▶ **Dataset records**

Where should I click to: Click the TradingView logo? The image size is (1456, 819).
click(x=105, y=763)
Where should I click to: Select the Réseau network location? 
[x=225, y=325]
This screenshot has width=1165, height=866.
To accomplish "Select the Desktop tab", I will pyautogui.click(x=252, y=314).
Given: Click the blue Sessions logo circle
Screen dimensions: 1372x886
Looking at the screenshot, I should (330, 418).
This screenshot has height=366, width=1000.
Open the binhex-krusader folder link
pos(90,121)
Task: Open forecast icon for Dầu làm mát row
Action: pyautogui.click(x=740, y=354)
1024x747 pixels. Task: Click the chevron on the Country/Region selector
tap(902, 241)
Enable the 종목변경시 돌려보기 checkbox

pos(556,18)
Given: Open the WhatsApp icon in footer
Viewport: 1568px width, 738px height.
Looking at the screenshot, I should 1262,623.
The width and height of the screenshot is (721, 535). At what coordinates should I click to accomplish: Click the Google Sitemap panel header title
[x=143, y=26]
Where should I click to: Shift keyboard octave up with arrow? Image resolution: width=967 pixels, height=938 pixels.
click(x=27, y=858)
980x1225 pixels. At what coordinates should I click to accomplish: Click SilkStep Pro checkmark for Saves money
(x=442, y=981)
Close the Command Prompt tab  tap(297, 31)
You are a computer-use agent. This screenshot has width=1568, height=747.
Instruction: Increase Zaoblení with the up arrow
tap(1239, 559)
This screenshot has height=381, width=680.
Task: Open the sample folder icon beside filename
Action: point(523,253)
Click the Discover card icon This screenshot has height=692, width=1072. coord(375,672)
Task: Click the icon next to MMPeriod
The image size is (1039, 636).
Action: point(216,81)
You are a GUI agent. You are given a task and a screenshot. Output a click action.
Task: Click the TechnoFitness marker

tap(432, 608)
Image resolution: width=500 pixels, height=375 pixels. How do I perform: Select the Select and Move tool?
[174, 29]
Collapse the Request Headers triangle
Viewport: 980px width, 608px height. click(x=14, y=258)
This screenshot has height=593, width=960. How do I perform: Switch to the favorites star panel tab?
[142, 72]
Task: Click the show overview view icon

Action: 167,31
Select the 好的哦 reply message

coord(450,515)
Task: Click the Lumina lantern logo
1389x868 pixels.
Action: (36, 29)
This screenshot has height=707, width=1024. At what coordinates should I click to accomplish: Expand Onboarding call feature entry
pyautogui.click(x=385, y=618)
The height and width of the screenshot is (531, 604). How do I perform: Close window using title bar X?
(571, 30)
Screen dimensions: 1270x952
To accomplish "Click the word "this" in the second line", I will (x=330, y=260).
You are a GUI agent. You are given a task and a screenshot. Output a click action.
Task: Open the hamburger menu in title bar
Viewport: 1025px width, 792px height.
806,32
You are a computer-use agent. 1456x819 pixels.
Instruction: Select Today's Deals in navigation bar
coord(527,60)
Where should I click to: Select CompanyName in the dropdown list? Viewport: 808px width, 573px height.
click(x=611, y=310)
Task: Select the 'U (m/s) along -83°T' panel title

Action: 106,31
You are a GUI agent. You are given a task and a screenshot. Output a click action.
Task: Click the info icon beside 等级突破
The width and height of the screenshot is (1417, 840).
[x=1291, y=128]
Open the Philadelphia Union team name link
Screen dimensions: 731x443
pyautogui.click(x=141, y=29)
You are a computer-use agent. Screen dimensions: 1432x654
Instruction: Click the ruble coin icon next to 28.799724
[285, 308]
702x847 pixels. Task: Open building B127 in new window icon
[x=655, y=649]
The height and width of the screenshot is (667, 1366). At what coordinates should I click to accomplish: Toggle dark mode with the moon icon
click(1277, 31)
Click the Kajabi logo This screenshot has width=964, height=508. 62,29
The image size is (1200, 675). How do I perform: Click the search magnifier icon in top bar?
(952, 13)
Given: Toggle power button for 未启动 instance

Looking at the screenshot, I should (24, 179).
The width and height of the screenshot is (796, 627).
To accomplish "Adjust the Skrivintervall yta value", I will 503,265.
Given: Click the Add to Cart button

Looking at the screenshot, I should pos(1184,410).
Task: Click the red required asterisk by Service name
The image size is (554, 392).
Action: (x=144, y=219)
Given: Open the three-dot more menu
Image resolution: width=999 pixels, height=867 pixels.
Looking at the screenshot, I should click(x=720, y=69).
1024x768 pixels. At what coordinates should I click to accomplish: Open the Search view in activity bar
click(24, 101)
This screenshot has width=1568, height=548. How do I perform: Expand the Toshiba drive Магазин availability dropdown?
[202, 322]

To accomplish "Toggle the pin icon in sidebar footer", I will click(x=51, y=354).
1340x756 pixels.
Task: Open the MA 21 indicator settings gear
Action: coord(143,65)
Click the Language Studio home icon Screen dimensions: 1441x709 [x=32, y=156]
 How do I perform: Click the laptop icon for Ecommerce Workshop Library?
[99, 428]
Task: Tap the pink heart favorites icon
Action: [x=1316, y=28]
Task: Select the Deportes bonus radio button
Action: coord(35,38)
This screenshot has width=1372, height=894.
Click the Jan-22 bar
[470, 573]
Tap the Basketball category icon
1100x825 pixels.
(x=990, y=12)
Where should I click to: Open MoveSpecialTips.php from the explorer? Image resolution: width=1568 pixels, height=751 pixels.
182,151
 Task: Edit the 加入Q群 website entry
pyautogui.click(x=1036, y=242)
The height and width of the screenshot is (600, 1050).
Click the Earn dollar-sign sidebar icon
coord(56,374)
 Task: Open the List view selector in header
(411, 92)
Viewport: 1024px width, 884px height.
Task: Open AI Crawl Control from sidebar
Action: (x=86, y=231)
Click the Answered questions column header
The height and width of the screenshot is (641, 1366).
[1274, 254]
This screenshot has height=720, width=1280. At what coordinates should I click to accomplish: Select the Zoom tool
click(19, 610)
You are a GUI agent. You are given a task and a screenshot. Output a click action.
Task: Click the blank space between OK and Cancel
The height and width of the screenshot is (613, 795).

▶ **Aim of the task**
Your answer must be every record above, set down exactly as written.

▶ **Solution below**
Where should I click to: Click the TradingView logo? The image size is (1456, 819).
click(x=105, y=763)
Where should I click to: Select the Réseau network location? 
[x=225, y=325]
This screenshot has width=1165, height=866.
To accomplish "Select the Desktop tab", I will pyautogui.click(x=252, y=314).
Given: Click the blue Sessions logo circle
Screen dimensions: 1372x886
Looking at the screenshot, I should (330, 418).
This screenshot has height=366, width=1000.
Open the binhex-krusader folder link
pos(90,121)
Task: Open forecast icon for Dầu làm mát row
Action: pyautogui.click(x=740, y=354)
1024x747 pixels. Task: Click the chevron on the Country/Region selector
tap(902, 241)
Enable the 종목변경시 돌려보기 checkbox

pos(556,18)
Given: Open the WhatsApp icon in footer
Viewport: 1568px width, 738px height.
Looking at the screenshot, I should 1262,623.
The width and height of the screenshot is (721, 535). At what coordinates should I click to accomplish: Click the Google Sitemap panel header title
[x=143, y=26]
Where should I click to: Shift keyboard octave up with arrow? Image resolution: width=967 pixels, height=938 pixels.
click(x=27, y=858)
980x1225 pixels. At what coordinates should I click to accomplish: Click SilkStep Pro checkmark for Saves money
(x=442, y=981)
Close the Command Prompt tab  tap(297, 31)
You are a computer-use agent. This screenshot has width=1568, height=747.
Instruction: Increase Zaoblení with the up arrow
tap(1239, 559)
This screenshot has height=381, width=680.
Task: Open the sample folder icon beside filename
Action: point(523,253)
Click the Discover card icon This screenshot has height=692, width=1072. coord(375,672)
Task: Click the icon next to MMPeriod
The image size is (1039, 636).
Action: point(216,81)
You are a GUI agent. You are given a task and a screenshot. Output a click action.
Task: Click the TechnoFitness marker

tap(432, 608)
Image resolution: width=500 pixels, height=375 pixels. How do I perform: Select the Select and Move tool?
[174, 29]
Collapse the Request Headers triangle
Viewport: 980px width, 608px height. click(x=14, y=258)
This screenshot has height=593, width=960. How do I perform: Switch to the favorites star panel tab?
[142, 72]
Task: Click the show overview view icon

Action: 167,31
Select the 好的哦 reply message

coord(450,515)
Task: Click the Lumina lantern logo
1389x868 pixels.
Action: (36, 29)
This screenshot has height=707, width=1024. At what coordinates should I click to accomplish: Expand Onboarding call feature entry
pyautogui.click(x=385, y=618)
The height and width of the screenshot is (531, 604). How do I perform: Close window using title bar X?
(571, 30)
Screen dimensions: 1270x952
To accomplish "Click the word "this" in the second line", I will (x=330, y=260).
You are a GUI agent. You are given a task and a screenshot. Output a click action.
Task: Open the hamburger menu in title bar
Viewport: 1025px width, 792px height.
806,32
You are a computer-use agent. 1456x819 pixels.
Instruction: Select Today's Deals in navigation bar
coord(527,60)
Where should I click to: Select CompanyName in the dropdown list? Viewport: 808px width, 573px height.
click(x=611, y=310)
Task: Select the 'U (m/s) along -83°T' panel title

Action: 106,31
You are a GUI agent. You are given a task and a screenshot. Output a click action.
Task: Click the info icon beside 等级突破
The width and height of the screenshot is (1417, 840).
[x=1291, y=128]
Open the Philadelphia Union team name link
Screen dimensions: 731x443
pyautogui.click(x=141, y=29)
You are a computer-use agent. Screen dimensions: 1432x654
Instruction: Click the ruble coin icon next to 28.799724
[285, 308]
702x847 pixels. Task: Open building B127 in new window icon
[x=655, y=649]
The height and width of the screenshot is (667, 1366). At what coordinates should I click to accomplish: Toggle dark mode with the moon icon
click(1277, 31)
Click the Kajabi logo This screenshot has width=964, height=508. 62,29
The image size is (1200, 675). How do I perform: Click the search magnifier icon in top bar?
(952, 13)
Given: Toggle power button for 未启动 instance

Looking at the screenshot, I should (24, 179).
The width and height of the screenshot is (796, 627).
To accomplish "Adjust the Skrivintervall yta value", I will 503,265.
Given: Click the Add to Cart button

Looking at the screenshot, I should pos(1184,410).
Task: Click the red required asterisk by Service name
The image size is (554, 392).
Action: (x=144, y=219)
Given: Open the three-dot more menu
Image resolution: width=999 pixels, height=867 pixels.
Looking at the screenshot, I should click(x=720, y=69).
1024x768 pixels. At what coordinates should I click to accomplish: Open the Search view in activity bar
click(24, 101)
This screenshot has width=1568, height=548. How do I perform: Expand the Toshiba drive Магазин availability dropdown?
[202, 322]

To accomplish "Toggle the pin icon in sidebar footer", I will click(x=51, y=354).
1340x756 pixels.
Task: Open the MA 21 indicator settings gear
Action: coord(143,65)
Click the Language Studio home icon Screen dimensions: 1441x709 [x=32, y=156]
 How do I perform: Click the laptop icon for Ecommerce Workshop Library?
[99, 428]
Task: Tap the pink heart favorites icon
Action: [x=1316, y=28]
Task: Select the Deportes bonus radio button
Action: coord(35,38)
This screenshot has width=1372, height=894.
Click the Jan-22 bar
[470, 573]
Tap the Basketball category icon
1100x825 pixels.
(x=990, y=12)
Where should I click to: Open MoveSpecialTips.php from the explorer? Image resolution: width=1568 pixels, height=751 pixels.
182,151
 Task: Edit the 加入Q群 website entry
pyautogui.click(x=1036, y=242)
The height and width of the screenshot is (600, 1050).
Click the Earn dollar-sign sidebar icon
coord(56,374)
 Task: Open the List view selector in header
(411, 92)
Viewport: 1024px width, 884px height.
Task: Open AI Crawl Control from sidebar
Action: (x=86, y=231)
Click the Answered questions column header
The height and width of the screenshot is (641, 1366).
[1274, 254]
This screenshot has height=720, width=1280. At what coordinates should I click to accomplish: Select the Zoom tool
click(19, 610)
You are a GUI agent. You are given a task and a screenshot. Output a click action.
Task: Click the blank space between OK and Cancel
The height and width of the screenshot is (613, 795).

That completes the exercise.